Truly this man was the Son of God. Finally, a confession to build a church on. A confession to stake our lives on. But Mark wants us to stand there and just stare at what we’re witnessing and hearing. Just stop. The morally upright don’t say it. Jesus’ followers don’t say it. The best Christians in the world can’t say it. The theologians. The pastors. The conference speakers. The podcast hosts… nobody says it. Stop and see: a Roman Centurion. Centurion? Didn't see that coming. A filthy, God-hating, murderous Roman soldier. A sinner. A gentile. Someone who is not like us. Someone we’d never want our kids to grow up to be. That guy.
That’s shocking irony.
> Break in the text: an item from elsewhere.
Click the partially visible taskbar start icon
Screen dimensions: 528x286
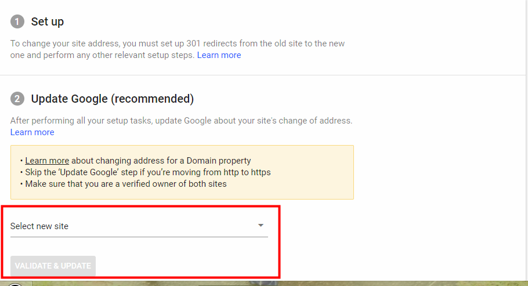coord(15,284)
That the guy you least expect, the guy you’d never want being your spokesperson for an entire religion is saying what no one else but demons are saying: Truly this was the Son of God.
Jesus said it earlier in the biography:
Mark 2:17 “I didn’t come to call the righteous. I came to call the sinners.”
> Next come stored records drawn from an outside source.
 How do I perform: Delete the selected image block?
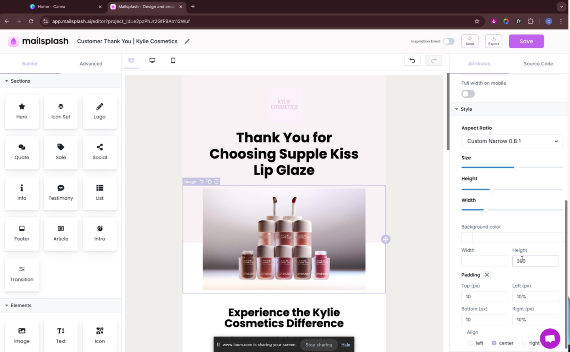point(216,181)
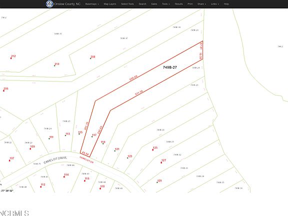Click the Print option

click(x=190, y=4)
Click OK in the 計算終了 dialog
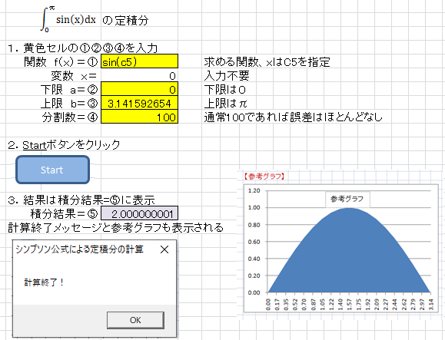The image size is (445, 340). (135, 320)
Sinners. You’ know, it’s not an accident that the very next name mentioned after this centurion is Mary Magdalene. Another sinner. At the cross. It's a bit unsettling when someone we know says the unexpected because it doesn't fit what we believe to be true about them. This is the worst of the sinners watching the King of Israel die, and confessing what is now clear to him… we just killed the Son of God. The Father was right. The demons were right. The Son of God. Among us. We missed it. And now I get it. And we really don’t want to hear it coming from that guy. My life is better than that guy. I’ve never done those things. In fact I’m a pastor. I give my life for the church. And that sinner is saying what I find myself unable to say too often because I want to control my own life. The gospel spoken by terrible sinners is so unnerving to people who think they have their act together. How dare he, the one who isn’t like me, say what I should be saying but don’t. How dare he be the one to step up to the mic when we’re too busy with our own self-importance.
Saint Centurion
Saint Centurion
On this, All Saints Day, I give you Saint Centurion. The sinner is the saint. That’s what Mark wants us to see. That shocking irony of a despicable centurion saying what needs to be said is for us, and in doing so, speaking the stuff of saints. Of legends. The gospel shows up in unexpected places because it hunts us down. To grace us all over again. This is God’s grace to us. We are that guy. That Roman Soldier speaks for us because we are of his kind. Sinners. Filthy sinners. In need of the Jesus who died, tearing the temple curtain in two… and ushering sinners into the presence of God, himself. The Son of God. The One who came for sinners. The one who gives his life as a ransom. Because he loves us! For us. Mark beckons us to come and stand beside the centurion, and confess with sinners: Truly, this man was the Son of God.
Let’s Pray.
The Table
The Table
The Table is for sinners. This is where Jesus provides us with himself. The Son of God, fully God, fully man, is here for us. No need to fear. No need to be confused. This is for you. For me. This is where the sinner finds forgiveness, life, and salvation. This is where all of us centurions show up and once again, feebly and meekly declared that Jesus, the Son of God, is who we desperately need. Again.
Benediction
Benediction
Numbers 6:24–26
May the Lord bless you and protect you;
may the Lord make his face shine on you and be gracious to you;
may the Lord look with favor on you and give you peace.